▶ **Task to carry out**: Please pull out each line of the entries below that contains the word "height".

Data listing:
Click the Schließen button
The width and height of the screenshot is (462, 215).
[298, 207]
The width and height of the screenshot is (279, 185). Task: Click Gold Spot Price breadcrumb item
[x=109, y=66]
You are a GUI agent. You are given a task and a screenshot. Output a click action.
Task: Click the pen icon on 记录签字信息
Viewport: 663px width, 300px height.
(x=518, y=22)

▶ **Output below**:
The width and height of the screenshot is (462, 215).
The width and height of the screenshot is (279, 185). Task: Click Gold Spot Price breadcrumb item
Viewport: 663px width, 300px height.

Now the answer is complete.